NEWS
Certain about uncertainty, enhancing medical education at WAM
people sitting in a circle

Often considered polar opposites, medical science and art share more common threads than you might think. In engaging with concepts of creation, experimentation, manipulation, and representations of life and humanity, both fields demand curiosity and a creative spirit from their practitioners. For four weeks, two worlds harmoniously collided as fourth-year UMN medical students partnered with the Wesiman Art Museum's (WAM) education department to question and consider how art may aid the diagnosis and care of patients.

The course, called "Advanced Physical Diagnosis and Medical Decision Making," is led by Dr. Andrew Olson, Assistant Professor of Medicine and Pediatrics in the Medical School. Through art education strategies and activities implemented by WAM Director of Education Jamee Yung, the course confronts students with uncertainty, often discomforting at times, and teaches the value of careful observation, curiosity, and wonder.

“I think that what we’re doing now isn’t good enough. Diagnoses errors are all too common,” Dr. Olson said. “15 percent of in-patient diagnoses are wrong and 5 percent of out-patient are wrong. We have a problem that we have to fix. Medical education looks a lot like it did 50 years ago, and we need to innovate and realize the value of things such as art and humanities and different ways of thinking … we have to innovate or else we’ll get stagnant.”

At WAM, the class underwent numerous exercises designed toward themes of uncertainty, reflection, and connection. Blind contours, quick sketches, layered drawings, and free writing were just a few of the activities, all of which were succeeded by intensive reflection and discussion.

In one instance, students analyzed Beth Lipman’s sculptural installation, One Portrait of One Man, created in response to Marsden Hartley’s painting, One Portrait of One Woman, displayed directly above and surrounded by Lipman’s piece. With little context, the two works appear as one to the unknowing eye.

“In that case, the students took quite a while, but they finally got to the point. One of the students asked, ‘is it possible that two things are going on?’ That’s a key thing to ask us in diagnosis as well,” Dr. Olson said.

Augie Lindmark is a fourth year medical student who will be starting internal medicine residency in primary care and HIV medicine this summer. While medical education focuses on details and prioritizes correct answers, Lindmark noted there’s a darker side, where subjectivity and uncertainty are almost taboo.

“I think this is slowly changing, especially because of classes like this one. When critically observing a piece of art, there’s much less certainty than what medical students and physicians are used to. I think this can be challenging at first, but it also provides an incredible opportunity to hone skills in subjectivity,” Lindmark said. “When a patient presents a problem, the diagnosis isn’t always obvious … the job of a physician is to make sense of uncertainty,”

Donna Coetzee is also a fourth year student, starting  internal medicine residency in June. She enrolled in the elective course expecting more hands-on and skills-based work, but was instead met with a reflective and thought-based curriculum.

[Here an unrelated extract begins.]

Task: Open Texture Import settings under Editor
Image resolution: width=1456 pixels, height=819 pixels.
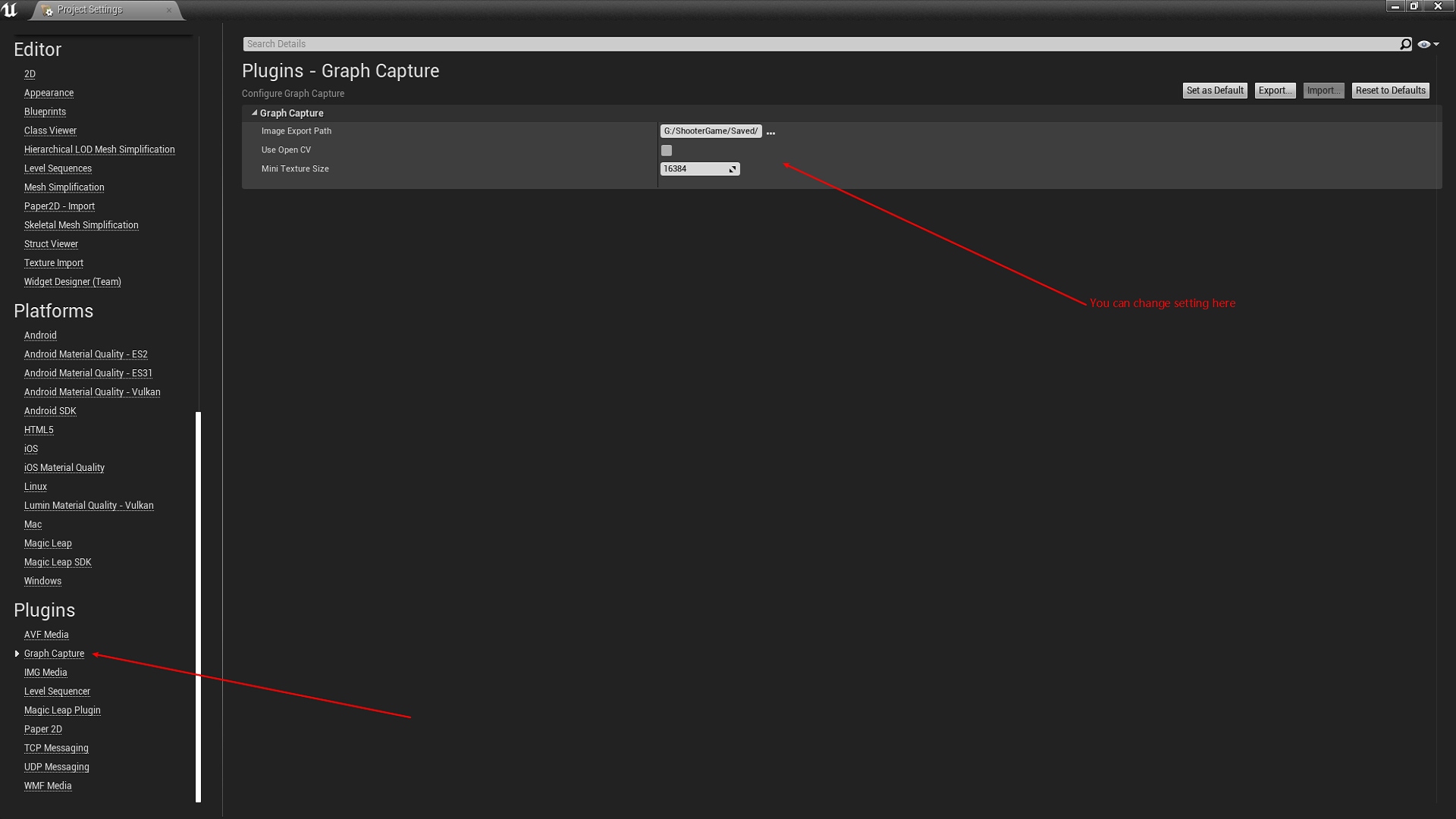Action: pyautogui.click(x=53, y=262)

“The experience at the Weisman was super unique for me, I'd never done anything like that before,” she said. “The exercises we did while we were there was a time when it was okay to just try something I never expected to be good at or ‘get right,’ which made it easier to be more creative with thinking.”

Both Lindmark and Coetzee highly recommend the course to future medical students. A unique collaboration and an eye-opening experience for students, the course is a wonderful example of the ideal utilization of university resources to innovate and enhance education.

When asked what he hopes students ultimately take away from the course, Dr. Olson paraphrased a comment that a student shared with the class.

“It is tempting to consider that things like art and literature and music are frivolous instead of fundamental. At its core, medicine is a science that is melded challengingly and beautifully with art. If we think that the humanities and art and wonder are frivolous, that’s sad. Instead we need to engage with those things,” Dr. Olson said. “I think my patients want a doctor who doesn’t consider those things to be frivolous.”